As shown in Figure 10, Figure 10 is the disclosure another sleep state analytical equipment shown according to an exemplary embodiment
Block diagram, the embodiment is on the basis of aforementioned embodiment illustrated in fig. 8, described device further include:
Model training module 240 carries out model training after the physiological characteristic data value is inputted preset model;
Sleep model building module 250, for establishing sleep model according to model training result;
Labeling module 260, for marking out the user locating for each preset time period by the sleep model
The sleep state.
For device embodiment, since it corresponds essentially to embodiment of the method, so related place is referring to method reality
Apply the part explanation of example.The apparatus embodiments described above are merely exemplary, wherein being used as separate part description
Unit may or may not be physically separated, component shown as a unit may or may not be
Physical unit, it can it is in one place, or may be distributed over multiple network units.It can be according to the actual needs
Some or all of the modules therein is selected to realize the purpose of disclosure scheme.Those of ordinary skill in the art are not paying wound
In the case that the property made is worked, it can understand and implement.

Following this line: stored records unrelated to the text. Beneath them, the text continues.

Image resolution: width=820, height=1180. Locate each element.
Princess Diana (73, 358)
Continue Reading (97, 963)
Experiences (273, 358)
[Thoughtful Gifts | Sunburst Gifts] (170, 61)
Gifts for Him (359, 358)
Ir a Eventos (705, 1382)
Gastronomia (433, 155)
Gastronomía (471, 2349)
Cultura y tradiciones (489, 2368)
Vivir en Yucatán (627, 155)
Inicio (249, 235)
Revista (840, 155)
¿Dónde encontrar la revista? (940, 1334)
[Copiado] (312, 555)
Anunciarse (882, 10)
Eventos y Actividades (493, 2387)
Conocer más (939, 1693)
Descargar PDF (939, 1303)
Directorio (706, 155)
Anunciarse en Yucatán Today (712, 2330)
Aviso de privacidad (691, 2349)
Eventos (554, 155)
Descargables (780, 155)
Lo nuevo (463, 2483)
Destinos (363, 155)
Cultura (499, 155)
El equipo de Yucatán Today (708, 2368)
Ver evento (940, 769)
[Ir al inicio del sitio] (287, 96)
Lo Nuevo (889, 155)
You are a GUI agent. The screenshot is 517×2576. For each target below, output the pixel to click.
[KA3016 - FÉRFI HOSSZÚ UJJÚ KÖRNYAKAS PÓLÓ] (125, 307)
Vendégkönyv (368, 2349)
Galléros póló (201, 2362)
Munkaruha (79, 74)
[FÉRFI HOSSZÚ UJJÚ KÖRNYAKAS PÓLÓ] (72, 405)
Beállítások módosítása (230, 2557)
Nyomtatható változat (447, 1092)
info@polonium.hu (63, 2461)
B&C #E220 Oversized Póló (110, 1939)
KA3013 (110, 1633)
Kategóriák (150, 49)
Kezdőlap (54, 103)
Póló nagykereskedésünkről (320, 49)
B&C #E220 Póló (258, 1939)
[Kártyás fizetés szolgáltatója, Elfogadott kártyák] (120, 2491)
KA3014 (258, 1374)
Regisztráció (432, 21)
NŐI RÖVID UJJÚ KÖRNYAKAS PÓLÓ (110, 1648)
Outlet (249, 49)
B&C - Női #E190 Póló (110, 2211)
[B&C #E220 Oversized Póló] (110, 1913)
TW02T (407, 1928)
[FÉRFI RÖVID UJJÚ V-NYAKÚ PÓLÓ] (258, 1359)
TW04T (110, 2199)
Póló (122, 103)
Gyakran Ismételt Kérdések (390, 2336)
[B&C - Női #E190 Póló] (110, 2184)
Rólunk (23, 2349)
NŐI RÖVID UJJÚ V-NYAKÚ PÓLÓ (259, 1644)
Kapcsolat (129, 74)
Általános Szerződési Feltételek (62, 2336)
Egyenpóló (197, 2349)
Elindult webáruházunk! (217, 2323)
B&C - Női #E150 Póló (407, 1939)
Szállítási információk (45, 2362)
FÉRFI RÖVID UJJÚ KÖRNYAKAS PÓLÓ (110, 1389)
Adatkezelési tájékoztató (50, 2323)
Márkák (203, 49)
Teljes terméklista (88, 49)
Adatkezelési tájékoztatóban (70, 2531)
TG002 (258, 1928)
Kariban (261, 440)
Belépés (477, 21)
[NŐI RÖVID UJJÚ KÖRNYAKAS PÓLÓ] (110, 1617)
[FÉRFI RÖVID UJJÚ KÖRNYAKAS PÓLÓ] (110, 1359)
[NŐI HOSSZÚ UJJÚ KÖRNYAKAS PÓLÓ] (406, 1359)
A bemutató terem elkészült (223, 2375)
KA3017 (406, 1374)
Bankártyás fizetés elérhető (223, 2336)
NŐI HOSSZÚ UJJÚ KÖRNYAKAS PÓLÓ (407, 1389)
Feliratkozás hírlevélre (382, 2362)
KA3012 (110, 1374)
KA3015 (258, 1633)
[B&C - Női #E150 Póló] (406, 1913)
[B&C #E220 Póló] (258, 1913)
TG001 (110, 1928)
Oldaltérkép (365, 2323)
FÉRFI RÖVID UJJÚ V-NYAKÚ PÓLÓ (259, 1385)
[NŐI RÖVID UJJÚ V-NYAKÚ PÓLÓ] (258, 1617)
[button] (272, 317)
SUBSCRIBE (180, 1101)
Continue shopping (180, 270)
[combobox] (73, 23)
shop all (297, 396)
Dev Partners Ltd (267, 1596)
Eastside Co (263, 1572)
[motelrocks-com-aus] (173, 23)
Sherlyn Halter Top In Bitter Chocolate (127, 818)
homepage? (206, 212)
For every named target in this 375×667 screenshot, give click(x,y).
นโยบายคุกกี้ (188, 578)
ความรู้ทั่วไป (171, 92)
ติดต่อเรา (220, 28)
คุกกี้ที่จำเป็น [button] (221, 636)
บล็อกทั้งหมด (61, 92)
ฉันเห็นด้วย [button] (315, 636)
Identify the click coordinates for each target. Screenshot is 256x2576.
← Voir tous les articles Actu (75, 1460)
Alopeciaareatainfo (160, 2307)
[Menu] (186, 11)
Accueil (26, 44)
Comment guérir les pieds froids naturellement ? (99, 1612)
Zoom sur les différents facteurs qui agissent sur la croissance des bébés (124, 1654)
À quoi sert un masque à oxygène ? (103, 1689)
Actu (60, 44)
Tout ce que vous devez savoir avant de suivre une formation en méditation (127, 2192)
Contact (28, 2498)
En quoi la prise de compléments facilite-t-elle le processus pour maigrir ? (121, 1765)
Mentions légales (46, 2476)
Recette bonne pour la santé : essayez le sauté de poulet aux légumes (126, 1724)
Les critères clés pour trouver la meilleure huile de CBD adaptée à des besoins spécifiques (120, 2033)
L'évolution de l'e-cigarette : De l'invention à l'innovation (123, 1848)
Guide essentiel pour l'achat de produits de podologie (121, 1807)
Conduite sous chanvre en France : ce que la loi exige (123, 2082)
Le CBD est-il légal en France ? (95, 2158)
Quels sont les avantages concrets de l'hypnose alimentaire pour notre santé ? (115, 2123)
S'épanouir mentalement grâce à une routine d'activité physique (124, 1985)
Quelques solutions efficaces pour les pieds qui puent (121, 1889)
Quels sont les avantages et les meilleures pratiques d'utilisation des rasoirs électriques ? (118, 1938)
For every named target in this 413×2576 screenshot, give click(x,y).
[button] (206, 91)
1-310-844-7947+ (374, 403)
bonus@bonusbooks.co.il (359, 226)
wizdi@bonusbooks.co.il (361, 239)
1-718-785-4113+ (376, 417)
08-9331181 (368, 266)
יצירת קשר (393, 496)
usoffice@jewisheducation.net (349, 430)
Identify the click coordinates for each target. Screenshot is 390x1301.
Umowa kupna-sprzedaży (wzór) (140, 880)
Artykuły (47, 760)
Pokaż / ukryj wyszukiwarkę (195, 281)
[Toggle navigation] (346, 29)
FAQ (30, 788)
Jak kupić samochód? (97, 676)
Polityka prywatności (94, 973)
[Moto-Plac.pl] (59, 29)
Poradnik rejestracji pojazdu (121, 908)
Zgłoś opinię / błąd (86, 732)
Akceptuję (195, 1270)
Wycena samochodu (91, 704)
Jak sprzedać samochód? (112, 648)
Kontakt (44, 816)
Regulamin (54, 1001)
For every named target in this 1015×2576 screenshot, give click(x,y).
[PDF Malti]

Correspondingly, the disclosure also provides a kind of intelligent wearable device, comprising:
Processor;
Memory for storage processor executable instruction;
Wherein, the processor is configured to executing sleep state analysis method described in any of the above embodiments.
The disclosure also proposed shown in Figure 11 according to the intelligent wearable device of the exemplary embodiment of the application
Schematic configuration diagram.As shown in figure 11, in hardware view, which includes that processor, internal bus, network connect
Mouth, memory and nonvolatile memory, are also possible that hardware required for other business certainly.Processor is from non-volatile
It reads corresponding computer program in memory then to run into memory, which can execute above-mentioned sleep state point
Analysis method.Certainly, other than software realization mode, the application is not precluded other implementations, for example, logical device or
Mode of software and hardware combining etc., that is to say, that the executing subject of following process flow is not limited to each logic unit,
It can be hardware or logical device.
Those skilled in the art after considering the specification and implementing the invention disclosed here, will readily occur to its of the application
Its embodiment.This application is intended to cover any variations, uses, or adaptations of the application, these modifications, purposes or
Person's adaptive change follows the general principle of the application and including the undocumented common knowledge in the art of the application
Or conventional techniques.The description and examples are only to be considered as illustrative, and the true scope and spirit of the application are by following
Claim is pointed out.
It should also be noted that, the terms "include", "comprise" or its any other variant are intended to nonexcludability
It include so that the process, method, commodity or the equipment that include a series of elements not only include those elements, but also to wrap
Include other elements that are not explicitly listed, or further include for this process, method, commodity or equipment intrinsic want
Element.In the absence of more restrictions, the element limited by sentence "including a ...", it is not excluded that including described want
There is also other identical elements in the process, method of element, commodity or equipment.
The foregoing is merely the preferred embodiments of the disclosure, not to limit the disclosure, all essences in the disclosure
Within mind and principle, any modification, equivalent substitution, improvement and etc. done be should be included within the scope of disclosure protection.